Daphné sursauta, elle ne reconnaissait plus sa petite sœur, elle qui d’ordinaire était si calme, pourquoi réagissait-elle ainsi ? Pourquoi avait-elle le sentiment qu’elle lui en voulait ? Avait-elle mal agi ? Eu une parole déplacée ? Elle avait beau se creuser la tête elle ne voyait vraiment pas quelle maladresse elle aurait pu commettre.
-J’comprends pas pourquoi tu t’en prends à moi comme ça ? questionna Daphné.
-Pourquoi tu ne m’as pas dit que le Père Noël n’existait pas, pleura Astéria.
-Je…mais parce que… bégaya-t-elle.
Daphné se leva et partit s’installer devant la fenêtre, elle ne savait pas quoi répondre à sa petite sœur. Elle s’était toujours dit que ses parents lui diraient en temps voulu, comme il l’avait déjà fait pour elle auparavant. Daphné se posait beaucoup de questions concernant le père Noël et en faisait part à ses parents, ils avaient fini par lui expliquer la vérité. Elle avait tout de même continué à y croire à sa façon, elle trouvait que c’était une belle histoire, qu’il faisait en quelque sorte partie de cette magie qui entourait Noël, même s’il n’existait réellement que dans les esprits des jeunes enfants.
Ca devait être cette petite peste de Keira, leur voisine, qui avait dû vendre la mèche à Astéria, étant donné qu’elles avaient passé leur après-midi à jouer ensemble dans le jardin. Daphné n’aimait pas trop lorsque sa sœur passait trop de temps avec cette petite effrontée, elle avait une mauvaise influence sur elle.
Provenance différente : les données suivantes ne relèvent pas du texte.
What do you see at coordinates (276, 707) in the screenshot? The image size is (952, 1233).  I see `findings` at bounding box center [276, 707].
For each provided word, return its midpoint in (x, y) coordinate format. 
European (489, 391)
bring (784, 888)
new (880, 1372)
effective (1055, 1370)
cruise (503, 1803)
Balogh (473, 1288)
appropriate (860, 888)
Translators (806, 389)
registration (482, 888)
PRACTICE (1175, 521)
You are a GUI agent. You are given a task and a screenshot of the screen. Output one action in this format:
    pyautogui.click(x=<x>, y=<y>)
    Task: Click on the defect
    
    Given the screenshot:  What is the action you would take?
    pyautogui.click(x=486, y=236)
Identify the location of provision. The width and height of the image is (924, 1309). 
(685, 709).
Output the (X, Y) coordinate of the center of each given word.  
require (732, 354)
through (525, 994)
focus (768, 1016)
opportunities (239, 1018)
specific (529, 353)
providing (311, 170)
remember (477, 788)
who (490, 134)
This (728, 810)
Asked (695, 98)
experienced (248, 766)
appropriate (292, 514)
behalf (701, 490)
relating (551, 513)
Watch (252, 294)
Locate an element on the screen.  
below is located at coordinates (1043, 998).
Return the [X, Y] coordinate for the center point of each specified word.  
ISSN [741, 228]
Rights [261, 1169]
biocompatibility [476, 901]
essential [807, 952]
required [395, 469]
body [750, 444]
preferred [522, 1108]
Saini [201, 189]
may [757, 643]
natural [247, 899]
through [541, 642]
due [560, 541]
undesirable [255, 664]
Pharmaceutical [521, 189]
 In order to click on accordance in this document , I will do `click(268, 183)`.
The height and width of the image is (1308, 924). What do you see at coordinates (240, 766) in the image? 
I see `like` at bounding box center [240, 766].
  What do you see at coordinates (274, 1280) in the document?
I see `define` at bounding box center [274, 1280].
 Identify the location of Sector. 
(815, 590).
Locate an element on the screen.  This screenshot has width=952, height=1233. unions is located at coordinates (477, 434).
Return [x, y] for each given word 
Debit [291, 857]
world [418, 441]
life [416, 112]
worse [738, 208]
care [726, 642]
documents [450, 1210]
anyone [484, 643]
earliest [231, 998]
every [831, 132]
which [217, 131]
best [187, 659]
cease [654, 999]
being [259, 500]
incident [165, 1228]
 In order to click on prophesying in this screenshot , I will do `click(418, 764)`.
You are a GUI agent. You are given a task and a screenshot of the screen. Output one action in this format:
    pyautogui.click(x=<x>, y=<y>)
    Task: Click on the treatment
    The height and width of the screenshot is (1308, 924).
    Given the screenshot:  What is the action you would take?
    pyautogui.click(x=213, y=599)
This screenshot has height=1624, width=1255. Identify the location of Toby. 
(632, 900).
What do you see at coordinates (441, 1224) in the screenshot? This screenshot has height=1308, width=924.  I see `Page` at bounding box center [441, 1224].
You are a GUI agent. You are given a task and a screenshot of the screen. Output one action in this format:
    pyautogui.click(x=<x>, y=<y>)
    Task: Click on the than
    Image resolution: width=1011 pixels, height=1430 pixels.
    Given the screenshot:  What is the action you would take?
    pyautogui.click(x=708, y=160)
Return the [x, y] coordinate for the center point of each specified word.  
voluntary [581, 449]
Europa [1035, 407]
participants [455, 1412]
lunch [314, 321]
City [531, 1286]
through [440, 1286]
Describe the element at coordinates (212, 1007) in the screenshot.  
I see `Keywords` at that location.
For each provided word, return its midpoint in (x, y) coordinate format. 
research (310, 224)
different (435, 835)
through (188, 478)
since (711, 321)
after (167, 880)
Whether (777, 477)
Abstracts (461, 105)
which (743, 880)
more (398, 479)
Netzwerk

Et puis même si elle avait du mal à l’avouer, elle était un peu jalouse que Keira lui pique sa sœur de la sorte.
Elle comprenait désormais pourquoi Astéria faisait la tête depuis qu’elle était rentrée. Elle redescendit dans la cuisine pour expliquer la situation à ses parents.
Mr et Mrs Greengrass lui parlèrent longuement. Au début Astéria ne semblait pas totalement convaincue par les explications de ses parents, elle continua à faire la tête pendant les jours suivants. M. Greengrass avait expliqué à Daphné que cette réaction était normale, que la déception finirait par lui passer, mais que ça prendrait un peu de temps. Daphné espéra de tout son cœur que ça lui passe le plus rapidement possible car sa petite sœur lui manquait.